I’ve heard about the “stinkin’ thinkin'” for a few years now and… today it hit me! I finally understood the actual definition of this coloquial phrase. It seems to me that, while on the path of emotional well being, we sometimes struggle with having a more positive and better outlook upon life. Rarely do we tend to make a “blessings list” or “i’m thankful for…” list a priority in our lives. And, we seem to forget for a fraction of a minute what we do have going for us instead of focusing on the negative or less appreciated aspects of our immediate lives.
Gossiping, putting down and negative self talk are amongst the things that I have been able to detect when I am feeling the “stinkin’ thinkin'”. That powerful force that makes me wonder if I am doing anything right at all. If I am running enough, reading enough, studying enough, doing anything enough… and it all comes back to “I am not good enough”.
The putting down of others (emotional badgering, if you will) is one of the most clear examples of good mood killers. Criticizing others is just a passive aggressive way of putting ourselves down. Everything we say about somebody else, the brain takes it in as a statement of one self. Therefore, whatever we are saying of others, the brain thinks we are saying about ourselves. Eventually, all that negative talk about others tends to become negative talk about myself.
This has sometimes led me to a path of self destruction through compulsive eating, anxiety, not believing in myself, losing my self confidence and; of course, affects my relationship with others.
So, doctors’ Rx (or my own) is:
1. Getting in touch with myself: see what is holding me back and how is this negative behavior impacting my life. Re set goals (short and long term), have some me time and challenge myself to positive thinking every day.
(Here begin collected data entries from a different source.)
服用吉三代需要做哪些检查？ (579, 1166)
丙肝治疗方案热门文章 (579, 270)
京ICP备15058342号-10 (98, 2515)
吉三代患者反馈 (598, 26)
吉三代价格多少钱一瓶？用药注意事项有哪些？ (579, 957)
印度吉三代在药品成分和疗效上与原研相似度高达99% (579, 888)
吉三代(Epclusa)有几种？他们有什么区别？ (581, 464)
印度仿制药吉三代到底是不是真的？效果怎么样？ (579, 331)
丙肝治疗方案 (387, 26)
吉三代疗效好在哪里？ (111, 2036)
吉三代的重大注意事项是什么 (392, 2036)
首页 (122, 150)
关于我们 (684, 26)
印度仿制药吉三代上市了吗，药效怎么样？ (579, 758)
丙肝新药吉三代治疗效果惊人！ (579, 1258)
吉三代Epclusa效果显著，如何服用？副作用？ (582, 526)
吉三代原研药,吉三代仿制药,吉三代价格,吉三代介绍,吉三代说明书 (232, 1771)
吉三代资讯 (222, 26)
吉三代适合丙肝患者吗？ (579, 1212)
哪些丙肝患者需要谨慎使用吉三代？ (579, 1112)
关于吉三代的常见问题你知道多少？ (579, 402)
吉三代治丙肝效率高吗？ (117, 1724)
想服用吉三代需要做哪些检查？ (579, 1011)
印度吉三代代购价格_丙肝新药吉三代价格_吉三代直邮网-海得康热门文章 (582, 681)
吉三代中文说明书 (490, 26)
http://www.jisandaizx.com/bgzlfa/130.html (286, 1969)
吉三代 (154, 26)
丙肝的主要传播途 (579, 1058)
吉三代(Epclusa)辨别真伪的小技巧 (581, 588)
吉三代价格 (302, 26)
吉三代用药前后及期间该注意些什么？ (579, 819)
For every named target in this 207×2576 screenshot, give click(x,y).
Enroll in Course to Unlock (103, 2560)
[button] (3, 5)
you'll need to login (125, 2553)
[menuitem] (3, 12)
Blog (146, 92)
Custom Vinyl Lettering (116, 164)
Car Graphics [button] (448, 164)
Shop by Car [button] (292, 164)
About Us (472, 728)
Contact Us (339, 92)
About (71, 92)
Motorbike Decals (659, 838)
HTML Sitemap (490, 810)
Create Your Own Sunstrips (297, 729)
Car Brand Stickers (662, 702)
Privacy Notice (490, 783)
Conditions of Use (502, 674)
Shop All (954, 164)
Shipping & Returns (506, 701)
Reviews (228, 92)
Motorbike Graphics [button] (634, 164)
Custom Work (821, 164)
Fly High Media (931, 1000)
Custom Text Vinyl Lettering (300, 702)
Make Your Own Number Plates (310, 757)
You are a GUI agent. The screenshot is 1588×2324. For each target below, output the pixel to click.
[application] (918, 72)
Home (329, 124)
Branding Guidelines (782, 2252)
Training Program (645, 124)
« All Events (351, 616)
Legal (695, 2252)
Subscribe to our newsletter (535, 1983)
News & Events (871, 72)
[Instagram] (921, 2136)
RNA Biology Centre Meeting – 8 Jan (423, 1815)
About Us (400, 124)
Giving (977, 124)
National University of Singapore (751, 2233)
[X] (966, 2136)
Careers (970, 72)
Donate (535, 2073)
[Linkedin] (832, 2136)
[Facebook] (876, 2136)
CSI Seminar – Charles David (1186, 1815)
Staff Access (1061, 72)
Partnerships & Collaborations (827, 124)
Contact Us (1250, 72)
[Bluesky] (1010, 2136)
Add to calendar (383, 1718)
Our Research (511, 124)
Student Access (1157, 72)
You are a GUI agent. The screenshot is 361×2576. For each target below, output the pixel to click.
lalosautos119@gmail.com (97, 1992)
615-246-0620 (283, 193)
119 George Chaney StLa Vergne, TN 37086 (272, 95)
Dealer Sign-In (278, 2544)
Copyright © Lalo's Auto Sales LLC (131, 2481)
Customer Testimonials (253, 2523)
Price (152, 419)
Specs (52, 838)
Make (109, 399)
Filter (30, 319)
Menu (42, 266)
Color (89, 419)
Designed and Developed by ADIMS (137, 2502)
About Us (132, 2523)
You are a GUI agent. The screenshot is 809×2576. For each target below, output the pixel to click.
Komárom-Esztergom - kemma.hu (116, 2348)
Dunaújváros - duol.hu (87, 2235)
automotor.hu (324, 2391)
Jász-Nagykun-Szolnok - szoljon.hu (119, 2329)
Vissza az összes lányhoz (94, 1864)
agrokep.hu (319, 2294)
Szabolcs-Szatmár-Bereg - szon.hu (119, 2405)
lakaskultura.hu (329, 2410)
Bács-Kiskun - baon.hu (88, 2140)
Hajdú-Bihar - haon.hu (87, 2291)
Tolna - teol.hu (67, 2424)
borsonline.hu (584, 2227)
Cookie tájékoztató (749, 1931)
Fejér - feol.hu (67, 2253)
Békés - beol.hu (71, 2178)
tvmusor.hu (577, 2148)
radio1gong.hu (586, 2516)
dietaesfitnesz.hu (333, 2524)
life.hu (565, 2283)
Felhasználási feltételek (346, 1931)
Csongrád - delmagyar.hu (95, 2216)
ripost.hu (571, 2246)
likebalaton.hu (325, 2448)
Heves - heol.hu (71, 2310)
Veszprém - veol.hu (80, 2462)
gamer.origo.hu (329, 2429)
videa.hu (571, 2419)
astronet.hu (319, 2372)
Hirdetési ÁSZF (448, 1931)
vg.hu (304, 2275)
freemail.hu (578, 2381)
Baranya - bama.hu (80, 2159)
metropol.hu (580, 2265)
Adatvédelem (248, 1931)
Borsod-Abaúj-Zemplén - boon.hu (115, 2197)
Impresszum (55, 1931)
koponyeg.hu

2. “When in doubt, go to nature”: In my constant pursuit of improvement, I find that running in a hiking trail, mountain biking or just a nice lunch amongst orchids (wonderful cafe here in Guatemala), is as cleansing as fasting. Not so fun fact: Being deprived of nature has now been proven to cause attention problems, obesity, anxiety and depression. It’s also now called Nature Deficit Disorder (NDD). Nature keeps us balanced and grounded.
3. Have a cup of tea: tea can be very nurturing and make us feel warm inside. If we take a moment to sip, relax and just enjoy, it will keep us in the present.
So, whatever your preference may be, try to stay in the moment and enjoy being you.